Dalam sambutannya, Sekjen MHM menegaskan perlunya menyatukan langkah dalam menghadapi dampak negatif dari perubahan iklim. “Tanggung jawab keagamaan, moral, dan sosial kita mengharuskan kita untuk menyatukan langkah dalam menghadapi tantangan berat ini yang mengancam kehidupan di atas planet Bumi,” ujarnya di Jenewa, Swiss, Minggu (14/5/2023).
Sekjen MHM menilai bahwa langkah bersama tersebut juga penting untuk mewujudkan masa depan yang lebih baik bagi anak-anak dan generasi mendatang.
Abdelsalam menyampaikan bahwa MHM yang diketuai oleh Syekh Al-Azhar Prof. Dr. Ahmed Al-Tayeb telah melakukan sejumlah langkah untuk penguatan solidaritas dunia dalam mewujudkan solusi bagi isu perubahan iklim. MHM juga menyerukan pihak-pihak terkait untuk mengambil langkah kongkret dan praktis dalam meminimalisasi faktor-faktor penyebab perubahan iklim.

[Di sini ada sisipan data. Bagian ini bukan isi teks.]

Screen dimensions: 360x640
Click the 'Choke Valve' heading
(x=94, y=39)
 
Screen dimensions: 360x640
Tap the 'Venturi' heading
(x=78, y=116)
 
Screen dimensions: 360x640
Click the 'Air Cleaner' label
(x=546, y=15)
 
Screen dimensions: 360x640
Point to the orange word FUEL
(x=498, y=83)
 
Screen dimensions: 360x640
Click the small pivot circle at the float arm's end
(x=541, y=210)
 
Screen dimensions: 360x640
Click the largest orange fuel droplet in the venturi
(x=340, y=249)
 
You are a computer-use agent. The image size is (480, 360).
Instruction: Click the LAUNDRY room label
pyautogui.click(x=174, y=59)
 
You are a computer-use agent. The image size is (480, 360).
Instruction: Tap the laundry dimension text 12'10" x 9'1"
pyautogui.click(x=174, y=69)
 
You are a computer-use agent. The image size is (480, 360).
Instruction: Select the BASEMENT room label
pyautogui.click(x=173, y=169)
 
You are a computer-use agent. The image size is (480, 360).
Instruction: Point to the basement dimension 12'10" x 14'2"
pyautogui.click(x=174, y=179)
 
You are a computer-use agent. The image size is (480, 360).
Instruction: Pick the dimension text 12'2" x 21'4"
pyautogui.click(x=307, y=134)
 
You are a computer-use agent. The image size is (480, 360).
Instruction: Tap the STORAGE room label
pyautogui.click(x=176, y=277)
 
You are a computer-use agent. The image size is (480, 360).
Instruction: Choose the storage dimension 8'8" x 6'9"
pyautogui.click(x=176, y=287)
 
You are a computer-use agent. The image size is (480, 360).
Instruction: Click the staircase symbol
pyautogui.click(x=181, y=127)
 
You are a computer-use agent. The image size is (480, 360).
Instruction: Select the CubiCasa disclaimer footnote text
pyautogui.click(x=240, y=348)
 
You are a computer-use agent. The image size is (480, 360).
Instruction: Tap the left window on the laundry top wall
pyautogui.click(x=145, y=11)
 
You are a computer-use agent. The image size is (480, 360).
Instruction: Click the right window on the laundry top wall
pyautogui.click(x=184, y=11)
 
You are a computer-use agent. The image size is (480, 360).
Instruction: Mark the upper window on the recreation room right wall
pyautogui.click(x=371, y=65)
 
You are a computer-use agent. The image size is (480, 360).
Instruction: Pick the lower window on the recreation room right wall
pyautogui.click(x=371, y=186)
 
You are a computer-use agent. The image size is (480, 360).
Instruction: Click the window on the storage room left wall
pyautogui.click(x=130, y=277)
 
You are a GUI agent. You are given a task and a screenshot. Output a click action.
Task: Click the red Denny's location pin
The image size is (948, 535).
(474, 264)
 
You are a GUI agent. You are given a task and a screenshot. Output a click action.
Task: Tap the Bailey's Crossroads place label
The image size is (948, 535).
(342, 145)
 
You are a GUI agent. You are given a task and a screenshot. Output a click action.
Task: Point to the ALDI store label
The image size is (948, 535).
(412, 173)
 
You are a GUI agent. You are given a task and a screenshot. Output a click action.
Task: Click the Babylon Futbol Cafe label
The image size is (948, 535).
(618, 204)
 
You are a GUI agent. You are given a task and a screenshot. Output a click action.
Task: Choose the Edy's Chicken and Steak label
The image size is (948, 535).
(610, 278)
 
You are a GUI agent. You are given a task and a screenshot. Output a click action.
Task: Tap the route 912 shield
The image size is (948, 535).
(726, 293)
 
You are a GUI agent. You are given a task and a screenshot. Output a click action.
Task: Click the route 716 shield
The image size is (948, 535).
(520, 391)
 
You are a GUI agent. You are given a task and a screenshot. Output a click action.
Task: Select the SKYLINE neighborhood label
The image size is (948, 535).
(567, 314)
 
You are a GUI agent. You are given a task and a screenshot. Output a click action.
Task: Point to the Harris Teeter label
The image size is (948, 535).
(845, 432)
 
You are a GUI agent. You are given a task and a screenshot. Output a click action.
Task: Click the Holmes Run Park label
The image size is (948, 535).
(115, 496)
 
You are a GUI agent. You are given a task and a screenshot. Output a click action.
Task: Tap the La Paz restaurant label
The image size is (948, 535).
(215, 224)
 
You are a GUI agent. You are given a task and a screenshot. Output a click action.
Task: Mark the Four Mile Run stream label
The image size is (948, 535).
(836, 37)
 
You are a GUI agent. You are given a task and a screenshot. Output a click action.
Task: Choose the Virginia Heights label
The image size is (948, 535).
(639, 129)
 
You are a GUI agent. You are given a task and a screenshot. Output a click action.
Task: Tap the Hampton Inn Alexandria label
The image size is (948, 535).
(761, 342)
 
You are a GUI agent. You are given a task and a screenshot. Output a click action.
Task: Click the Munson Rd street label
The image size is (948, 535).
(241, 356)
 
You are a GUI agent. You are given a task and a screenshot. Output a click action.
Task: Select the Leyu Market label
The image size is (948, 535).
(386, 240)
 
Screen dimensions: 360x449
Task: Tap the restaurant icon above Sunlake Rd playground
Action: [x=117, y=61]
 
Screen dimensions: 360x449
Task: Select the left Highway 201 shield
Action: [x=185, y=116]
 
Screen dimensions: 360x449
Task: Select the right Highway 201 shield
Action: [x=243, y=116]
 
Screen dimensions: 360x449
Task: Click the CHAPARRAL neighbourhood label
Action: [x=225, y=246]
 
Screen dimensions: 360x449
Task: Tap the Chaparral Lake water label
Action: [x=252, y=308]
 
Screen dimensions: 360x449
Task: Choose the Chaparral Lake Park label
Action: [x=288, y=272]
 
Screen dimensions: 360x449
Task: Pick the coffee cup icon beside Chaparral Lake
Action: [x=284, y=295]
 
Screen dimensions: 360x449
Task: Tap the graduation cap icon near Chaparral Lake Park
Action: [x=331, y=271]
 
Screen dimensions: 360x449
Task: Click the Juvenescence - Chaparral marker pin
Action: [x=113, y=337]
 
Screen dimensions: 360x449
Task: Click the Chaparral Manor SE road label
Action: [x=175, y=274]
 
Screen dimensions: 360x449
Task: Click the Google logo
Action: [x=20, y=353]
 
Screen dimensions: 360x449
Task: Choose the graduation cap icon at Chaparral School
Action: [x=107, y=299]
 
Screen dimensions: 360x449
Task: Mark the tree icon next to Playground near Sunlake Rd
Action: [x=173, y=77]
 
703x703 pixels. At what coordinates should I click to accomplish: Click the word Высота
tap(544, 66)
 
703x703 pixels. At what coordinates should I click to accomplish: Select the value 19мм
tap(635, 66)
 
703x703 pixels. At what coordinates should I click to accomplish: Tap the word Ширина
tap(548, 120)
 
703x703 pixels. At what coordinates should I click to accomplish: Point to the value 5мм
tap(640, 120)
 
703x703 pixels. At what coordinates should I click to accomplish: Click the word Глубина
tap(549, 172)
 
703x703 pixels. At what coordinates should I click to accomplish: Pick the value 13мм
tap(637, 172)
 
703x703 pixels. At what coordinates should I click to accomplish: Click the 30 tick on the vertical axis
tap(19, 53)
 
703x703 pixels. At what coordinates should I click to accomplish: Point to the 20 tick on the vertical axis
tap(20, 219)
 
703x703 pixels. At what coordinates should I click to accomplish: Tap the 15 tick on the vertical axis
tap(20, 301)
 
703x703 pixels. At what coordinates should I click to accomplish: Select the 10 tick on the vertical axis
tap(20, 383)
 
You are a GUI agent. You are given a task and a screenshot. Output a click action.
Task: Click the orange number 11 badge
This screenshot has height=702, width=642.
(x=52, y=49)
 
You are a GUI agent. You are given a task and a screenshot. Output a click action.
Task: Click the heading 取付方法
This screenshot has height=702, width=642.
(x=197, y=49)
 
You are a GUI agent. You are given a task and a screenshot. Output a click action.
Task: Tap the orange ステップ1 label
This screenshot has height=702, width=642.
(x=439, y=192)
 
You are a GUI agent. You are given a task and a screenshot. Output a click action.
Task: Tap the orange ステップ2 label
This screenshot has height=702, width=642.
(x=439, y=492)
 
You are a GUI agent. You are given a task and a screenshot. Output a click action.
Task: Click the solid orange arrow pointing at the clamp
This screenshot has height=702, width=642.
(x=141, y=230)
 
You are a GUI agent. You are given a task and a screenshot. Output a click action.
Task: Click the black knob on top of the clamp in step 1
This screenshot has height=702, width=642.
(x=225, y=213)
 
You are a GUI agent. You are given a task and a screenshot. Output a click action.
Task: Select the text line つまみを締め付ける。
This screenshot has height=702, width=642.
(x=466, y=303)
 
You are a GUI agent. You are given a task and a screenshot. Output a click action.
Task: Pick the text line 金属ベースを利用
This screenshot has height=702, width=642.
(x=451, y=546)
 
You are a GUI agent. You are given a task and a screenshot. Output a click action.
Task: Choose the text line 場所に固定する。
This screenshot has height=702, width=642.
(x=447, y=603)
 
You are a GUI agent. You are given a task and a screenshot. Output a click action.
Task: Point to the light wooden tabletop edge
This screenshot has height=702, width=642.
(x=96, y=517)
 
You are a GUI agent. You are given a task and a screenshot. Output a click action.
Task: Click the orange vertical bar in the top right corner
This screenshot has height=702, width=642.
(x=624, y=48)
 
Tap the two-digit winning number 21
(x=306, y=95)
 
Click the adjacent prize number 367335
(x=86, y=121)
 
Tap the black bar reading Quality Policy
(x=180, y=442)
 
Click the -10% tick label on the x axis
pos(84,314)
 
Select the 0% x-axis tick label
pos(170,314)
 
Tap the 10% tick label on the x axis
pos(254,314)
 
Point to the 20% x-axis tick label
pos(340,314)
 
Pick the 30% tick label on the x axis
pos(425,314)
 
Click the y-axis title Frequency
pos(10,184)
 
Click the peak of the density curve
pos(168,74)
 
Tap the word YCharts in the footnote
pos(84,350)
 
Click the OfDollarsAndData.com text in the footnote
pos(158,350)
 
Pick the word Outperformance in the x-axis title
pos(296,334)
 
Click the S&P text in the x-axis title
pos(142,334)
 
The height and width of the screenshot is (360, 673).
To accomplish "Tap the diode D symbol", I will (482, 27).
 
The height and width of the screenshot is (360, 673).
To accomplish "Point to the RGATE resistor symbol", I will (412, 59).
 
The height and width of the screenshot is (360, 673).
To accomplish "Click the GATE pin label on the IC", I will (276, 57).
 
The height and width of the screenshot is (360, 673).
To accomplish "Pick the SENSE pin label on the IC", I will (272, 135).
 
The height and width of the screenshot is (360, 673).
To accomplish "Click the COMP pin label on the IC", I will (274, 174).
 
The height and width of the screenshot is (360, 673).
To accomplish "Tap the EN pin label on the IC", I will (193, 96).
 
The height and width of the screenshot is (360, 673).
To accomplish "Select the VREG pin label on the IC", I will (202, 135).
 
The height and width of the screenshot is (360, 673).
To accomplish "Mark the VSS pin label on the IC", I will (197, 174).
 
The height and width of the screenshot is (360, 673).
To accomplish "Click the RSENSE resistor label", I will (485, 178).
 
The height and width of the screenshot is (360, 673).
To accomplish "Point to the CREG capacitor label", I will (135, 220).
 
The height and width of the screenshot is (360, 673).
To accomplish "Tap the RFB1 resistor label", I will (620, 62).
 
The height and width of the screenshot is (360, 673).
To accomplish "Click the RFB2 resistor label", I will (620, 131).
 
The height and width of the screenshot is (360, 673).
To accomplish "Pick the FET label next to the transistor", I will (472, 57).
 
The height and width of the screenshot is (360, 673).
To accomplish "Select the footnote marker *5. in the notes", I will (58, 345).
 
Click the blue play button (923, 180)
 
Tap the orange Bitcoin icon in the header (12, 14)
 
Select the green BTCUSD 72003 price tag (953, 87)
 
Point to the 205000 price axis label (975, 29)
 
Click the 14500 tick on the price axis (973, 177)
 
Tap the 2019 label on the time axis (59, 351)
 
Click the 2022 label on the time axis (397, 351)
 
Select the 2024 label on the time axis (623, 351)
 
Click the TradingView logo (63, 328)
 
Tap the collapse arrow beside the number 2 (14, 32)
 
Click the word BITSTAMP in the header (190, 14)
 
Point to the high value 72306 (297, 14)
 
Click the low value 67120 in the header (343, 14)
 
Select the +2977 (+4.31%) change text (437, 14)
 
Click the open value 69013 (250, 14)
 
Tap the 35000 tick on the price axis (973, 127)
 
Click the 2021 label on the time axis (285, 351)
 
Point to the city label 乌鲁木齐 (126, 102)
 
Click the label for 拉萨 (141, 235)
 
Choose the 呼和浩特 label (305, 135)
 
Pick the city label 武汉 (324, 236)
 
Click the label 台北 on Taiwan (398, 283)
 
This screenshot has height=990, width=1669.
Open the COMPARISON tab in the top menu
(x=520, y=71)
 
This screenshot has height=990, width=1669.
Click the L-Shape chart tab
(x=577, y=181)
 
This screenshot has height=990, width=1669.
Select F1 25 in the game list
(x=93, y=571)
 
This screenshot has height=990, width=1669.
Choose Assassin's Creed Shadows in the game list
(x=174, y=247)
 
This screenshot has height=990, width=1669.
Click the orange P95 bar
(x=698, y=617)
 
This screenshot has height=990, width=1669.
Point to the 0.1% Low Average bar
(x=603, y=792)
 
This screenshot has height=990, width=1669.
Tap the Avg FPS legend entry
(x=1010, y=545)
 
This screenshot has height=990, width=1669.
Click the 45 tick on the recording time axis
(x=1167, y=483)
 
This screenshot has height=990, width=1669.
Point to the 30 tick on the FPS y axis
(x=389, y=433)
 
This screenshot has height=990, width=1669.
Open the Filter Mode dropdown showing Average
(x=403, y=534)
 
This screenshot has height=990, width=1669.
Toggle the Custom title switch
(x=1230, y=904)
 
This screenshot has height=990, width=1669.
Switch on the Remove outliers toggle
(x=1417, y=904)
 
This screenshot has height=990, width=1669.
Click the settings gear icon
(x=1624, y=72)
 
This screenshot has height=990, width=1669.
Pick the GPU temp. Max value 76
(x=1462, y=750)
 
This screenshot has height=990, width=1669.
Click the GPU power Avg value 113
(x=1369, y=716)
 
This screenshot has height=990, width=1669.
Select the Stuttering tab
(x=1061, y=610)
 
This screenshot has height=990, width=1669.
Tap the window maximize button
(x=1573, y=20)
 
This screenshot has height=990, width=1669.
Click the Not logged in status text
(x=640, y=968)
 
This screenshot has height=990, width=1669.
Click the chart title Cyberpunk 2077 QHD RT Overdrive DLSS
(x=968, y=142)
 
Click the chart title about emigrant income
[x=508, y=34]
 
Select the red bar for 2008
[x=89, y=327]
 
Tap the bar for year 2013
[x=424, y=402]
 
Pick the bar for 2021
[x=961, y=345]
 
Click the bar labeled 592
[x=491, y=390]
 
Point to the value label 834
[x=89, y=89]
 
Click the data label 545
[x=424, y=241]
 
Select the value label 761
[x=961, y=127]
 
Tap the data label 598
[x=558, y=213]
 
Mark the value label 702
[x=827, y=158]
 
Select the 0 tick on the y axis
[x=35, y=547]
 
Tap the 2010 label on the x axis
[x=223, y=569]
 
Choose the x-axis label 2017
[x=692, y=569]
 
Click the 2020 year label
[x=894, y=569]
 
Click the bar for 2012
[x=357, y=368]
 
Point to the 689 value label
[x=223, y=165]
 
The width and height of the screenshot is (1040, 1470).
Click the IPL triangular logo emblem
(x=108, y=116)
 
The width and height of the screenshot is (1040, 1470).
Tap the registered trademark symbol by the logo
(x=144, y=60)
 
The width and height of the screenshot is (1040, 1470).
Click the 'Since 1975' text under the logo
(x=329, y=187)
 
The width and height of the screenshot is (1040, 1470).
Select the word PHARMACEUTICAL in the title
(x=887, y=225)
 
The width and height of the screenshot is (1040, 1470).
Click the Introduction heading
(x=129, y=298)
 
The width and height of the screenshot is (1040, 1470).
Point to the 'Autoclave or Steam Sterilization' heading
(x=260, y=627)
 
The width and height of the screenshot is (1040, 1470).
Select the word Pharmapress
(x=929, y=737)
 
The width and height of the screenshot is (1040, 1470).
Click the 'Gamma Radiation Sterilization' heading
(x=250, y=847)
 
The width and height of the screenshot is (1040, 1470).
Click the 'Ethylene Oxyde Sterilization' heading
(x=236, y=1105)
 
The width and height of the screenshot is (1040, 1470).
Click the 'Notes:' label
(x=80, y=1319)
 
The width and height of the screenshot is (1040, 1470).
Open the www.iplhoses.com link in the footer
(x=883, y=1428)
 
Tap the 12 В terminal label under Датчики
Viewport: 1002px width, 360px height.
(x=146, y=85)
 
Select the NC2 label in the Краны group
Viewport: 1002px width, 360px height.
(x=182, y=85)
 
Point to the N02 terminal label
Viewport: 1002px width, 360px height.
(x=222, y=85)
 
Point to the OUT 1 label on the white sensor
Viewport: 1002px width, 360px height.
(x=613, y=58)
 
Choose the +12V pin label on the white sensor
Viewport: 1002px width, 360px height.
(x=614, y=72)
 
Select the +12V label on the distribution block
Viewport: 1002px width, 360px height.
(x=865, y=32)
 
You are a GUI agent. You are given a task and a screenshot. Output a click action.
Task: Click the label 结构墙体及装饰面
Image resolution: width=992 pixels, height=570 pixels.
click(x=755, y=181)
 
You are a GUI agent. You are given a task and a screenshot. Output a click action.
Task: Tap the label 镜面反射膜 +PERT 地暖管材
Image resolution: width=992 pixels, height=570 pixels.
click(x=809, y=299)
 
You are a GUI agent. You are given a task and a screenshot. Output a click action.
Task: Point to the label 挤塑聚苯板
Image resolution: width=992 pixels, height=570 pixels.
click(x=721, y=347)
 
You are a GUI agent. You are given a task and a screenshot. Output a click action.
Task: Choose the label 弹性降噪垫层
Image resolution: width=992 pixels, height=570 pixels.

“Dokumen Persaudaraan Manusia yang ditandatangani bersama oleh Syekh Al-Azhar Ahmed Al-Tayeb dan Pemimpin Gereja Vatikan Paus Fransiskus di Abu Dhabi pada 2019 mengajak para pemimpin dan pengambil kebijakan dunia untuk segera melakukan langkah serius dalam menghadapi fenomena perubahan iklim dan mencari solusi yang efektif dalam melindungi planet Bumi," tegas Sekjen MHM.
Sekjen MHM juga menyampaikan bahwa dialog tokoh pemuka dan pemimpin agama yang diselenggarakan oleh MHM di Manama, Bahrain, antara Timur dan Barat pada November 2022, yang juga dihadiri Ketua MHM Prof. Dr. Ahmed Al-Tayeb dan Pemimpin Gereja Katolik Paus Fransiskus merefleksikan kesadaran bersama di kalangan pemuka agama mengenai tanggung jawab moral agama dan tokoh agama dalam menghadapi tantangan global perubahan iklim.
“Para pemuka agama menyadari bahwa umat manusia di bumi ini merupakan satu keluarga besar yang harus bekerja sama dalam mengatasi dampak negatif perubahan iklim yang mengakibatkan krisis turunan di bidang ekonomi, kesehatan, pangan, dan lingkungan hidup,” katanya menambahkan.
Di akhir sambutan, Konselor Abdelsalam menyampaikan komitmen Majelis Hukama Muslimin mendukung upaya masyarakat dunia dalam mencari solusi yang tepat bagi persoalan krisis perubahan iklim. Seruan “Pembiayaan yang Bertanggung Jawab” dan seruan “Iman dan Ilmu” yang dihasilkan oleh pertemuan tokoh dan pemuka agama di Vatikan pada tahun 2021 merupakan suatu keniscayaan sekaligus bentuk tanggung jawab moral keagamaan yang perlu dilakukan oleh generasi mendatang.